IN 2011, we had the privilege of being part of the run-up to the 2012 celebration of 100 years of documentary photography courses in Newport.

We published a series of photographs from The Newport Survey - a collection of images taken in this city by documentary photograph students in the 1980s.

Each year students were given a different topic ranging from education and religion to family and industry and were asked to take photographs which captured city life.

A book of the Newport Survey was then published every year and launched at Newport Art Gallery, John Frost Square, which contained a series of photographic essays.

The photographs provoked a huge response from readers.

Some saw themselves or their relatives in them.

Others saw the face of a city now lost to us, its people and places.

And we tracked down a number of people in those photographs who had a very personal reason to celebrate such a landmark.

The links between our city and some of the world's best photographers were forged over those 100 years.

The first photography class was introduced here in 1912.

Magnum photographer David Hurn established the first diploma course in Documentary Photography in Britain in 1973 in Newport.

Those who studied documentary photography in this city have received some of the most prestigious awards in the industry, and have gone on to work for some of the world’s most renowned newspapers and magazines.

Newport graduate Anastasia Taylor Lind won the Guardian Weekend Photography Prize in April 2006, with a comment from David Bailey comparing her image of a woman fighter from the Kurdish Peshmerga guerrillas to the "classic portrait of Che Guevara”.

She is a full member of the exclusive Photographers agency VII Network, and had a photo-essay on China published in National Geographic magazine. Another project was featured both in the Journal of Photography and The New York Times.
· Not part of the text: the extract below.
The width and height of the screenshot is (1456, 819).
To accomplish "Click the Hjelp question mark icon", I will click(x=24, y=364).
Former Documentary Photography BA student Leo Maguire is a recipient of a Getty Images Grant for Editorial Photography, and spent three years gaining unprecedented access to the world of bare-knuckle fighters in Britain’s traveller community.
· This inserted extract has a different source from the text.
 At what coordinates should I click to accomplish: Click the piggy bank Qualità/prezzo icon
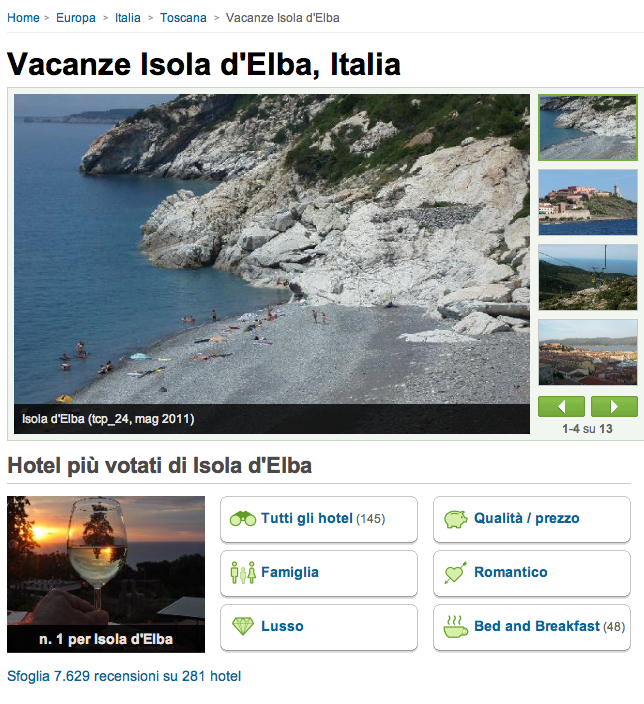455,519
His film Gypsy Blood was shortlisted for the Rockies awards at the 2012 Banff World Media Festival, in the Social and Humanitarian documentaries category. The film was shortlisted in the Best Newcomer category of the 2012 Grierson Awards. And Maguire was shortlisted for Cinematography on Gypsy Blood at the 2012 Bafta Craft Awards.
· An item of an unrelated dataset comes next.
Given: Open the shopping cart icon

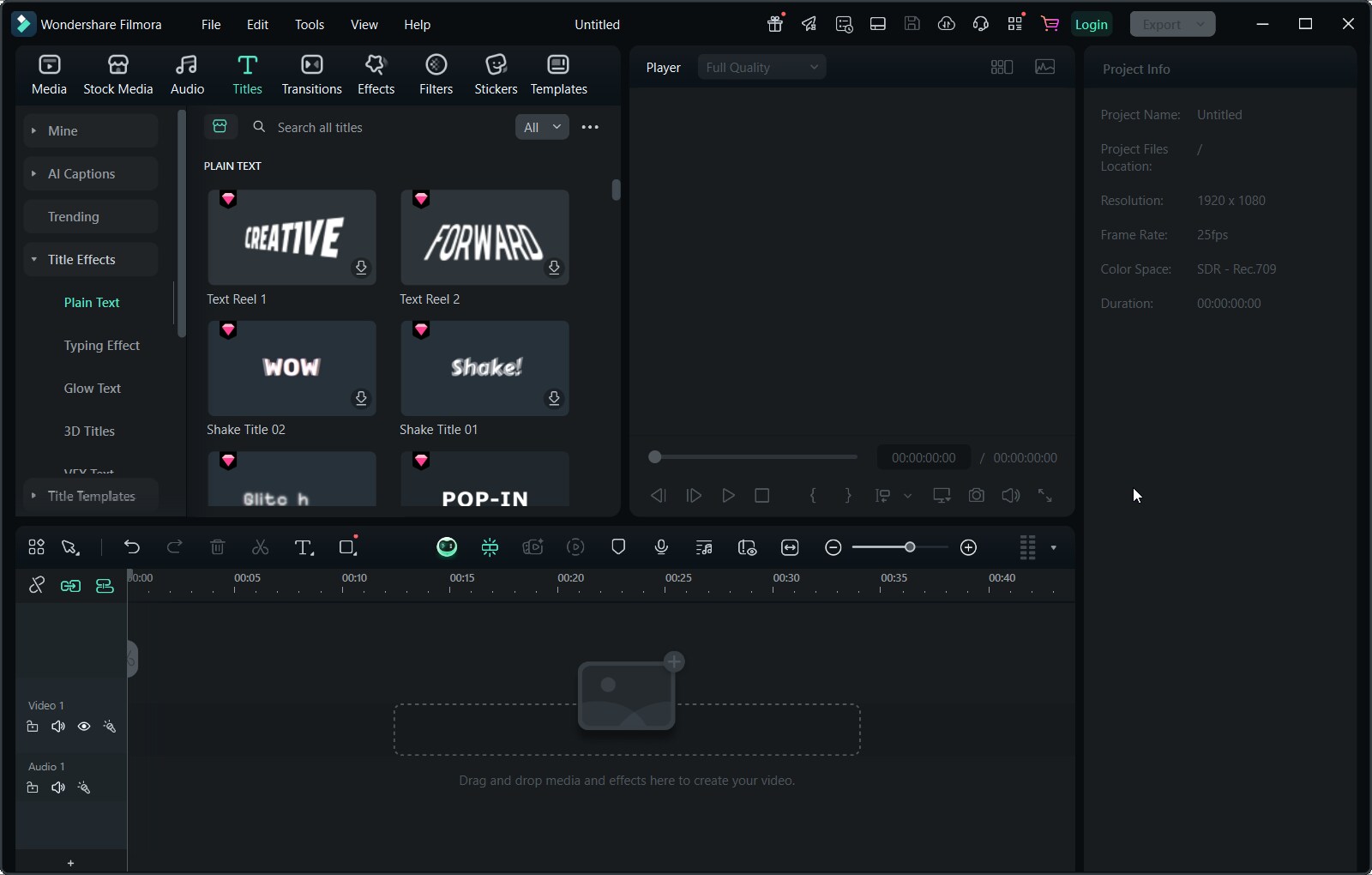Looking at the screenshot, I should (1050, 24).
Will Hartley has won awards including the shots young photographer of the year 2008 and Ag Magazine Brilliant book awards 2010.

And they all honed their talents in Newport.

But that century-long link between the best image-makers and this city is about to be broken.

The University of South Wales last week announced plans to close its Caerleon campus, where the photography course is currently based. And it plans to transfer its photography course out of Newport to Cardiff.

The loss of 145 jobs and of a campus presence in Caerleon - which will be keenly felt there - is not the only loss if this move goes ahead. The loss to this city of one its most prestigious courses would also be an irrevocable blow.

I CAN'T help thinking that the first casualty of the Scottish referendum vote on both sides has been an ability to deal with a question with a straight answer.

Would I buy a second-hand car from either Alex Salmond or David Cameron after listening to their performances? Not on your life.

Salmond is a man who is using fears for the future of the NHS and a sickness with austerity to stoke up separatism. Yet, take a look at his plans to reduce corporation tax. He won't say by how much.

Does that jive with a "man-of-the-people" stance?

And Cameron has mishandled this whole process abominably.

From the framing of the question, to the refusal to allow "devo max" on the ballot paper, he has come across as complacent and, at times, supremely arrogant.

And, let's be honest, the reason we are here - with Scotland's voters split and the result too close to call - is the inability of his government to recognise that they have to govern for the good of all the people, not, cynically, for those who are likely to vote Conservative at the next election.

Ye gods, it says it all when Gordon Brown is the most statesman-like figure in the mix.

This debate may have engaged people in Scotland like nothing has engaged them in politics in a generation.

But for those of us outside Scotland, voteless, impotent, sitting on the sidelines, this debate does little to engage with the real democratic deficit in this country.